My excuse is that I save it to saute seafood in. Right now I have enough to do about 30 pounds of scallops. That's a lot considering that Charlie prefers shrimp and Bill doesn't like scallops at all.

I have a friend whose father had saved every nut, bolt, screw and washer he'd ever removed from anything. Their basement would have put the finest country store to shame.

He, too, was of New England lineage. He was also the last resort of anyone in town who needed a widget for a vacuum cleaner manufactured in 1939.

``Right here,'' he'd say as he led the visitor to the set of shelves marked widgets, then subdivided by year and purpose.

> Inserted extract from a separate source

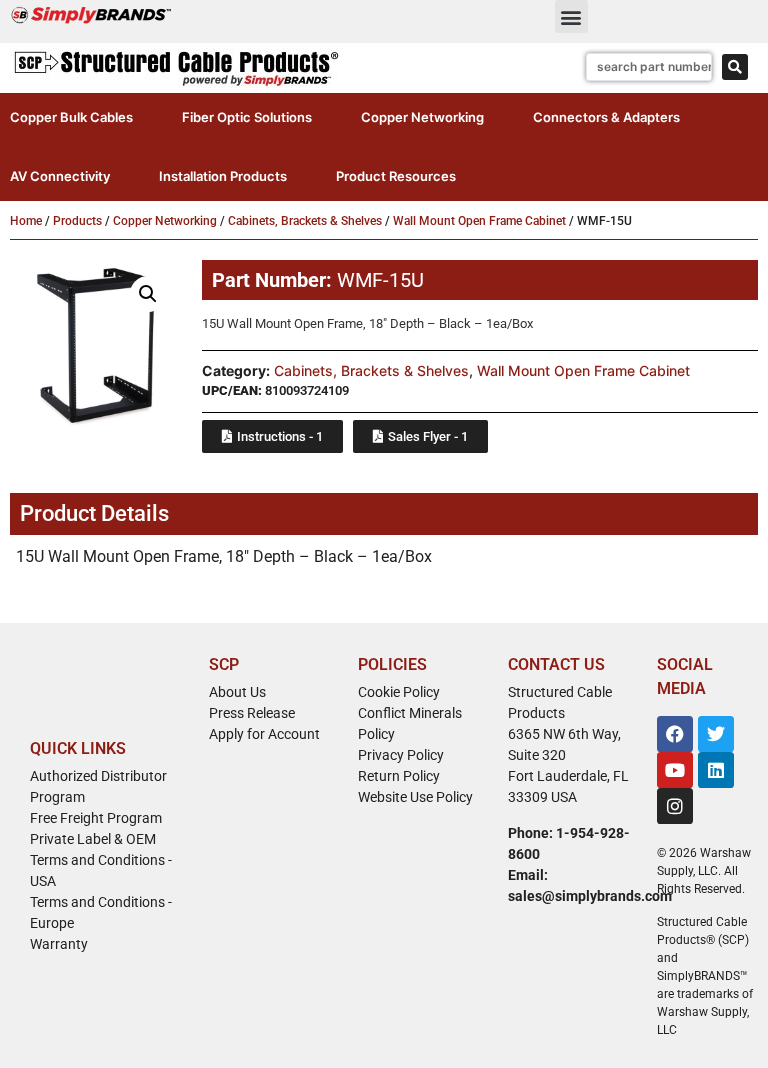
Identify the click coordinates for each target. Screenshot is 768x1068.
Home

I've always figured that the there's not much reason to save stuff if you can't find it when you need it.

My friend's father found his treasures by cataloging the items and storing them in neat, well marked order.

I have an easier way of doing it.

I just leave my stuff exactly where it is. Forever. Old towels stay in a the linen closet, blankets in the blanket chest. Every pot and pan that I've ever owned is stored in a semi-organized chaos under the sink.

Last week I proved how well my method works.

``Alex gets to start on solid food now,'' Kristin told me on the phone one evening.

``Do you have a starter spoon?'' I asked.

``A what?'' she answered.

``Never mind,'' I told her, ``I'll take care of it.''

I was pretty sure that I knew exactly where the baby spoon that Andy and his brothers had used was stored. Right there in the tray with the everyday stainless where I had left it when Andy graduated from an infant spoon 30-odd years ago.

Not only was the tiny bowled, long handled baby spoon in there, so was the short handled one that the boys had used when they first started feeding themselves and the junior knife, fork and spoon which they had never used at all, favoring the bare finger method for everything from hamburger to oatmeal.

I extracted the silver from the bottom of the tray in which it had made some 17 moves over the years and polished it three or four times to get rid of three decades of tarnish.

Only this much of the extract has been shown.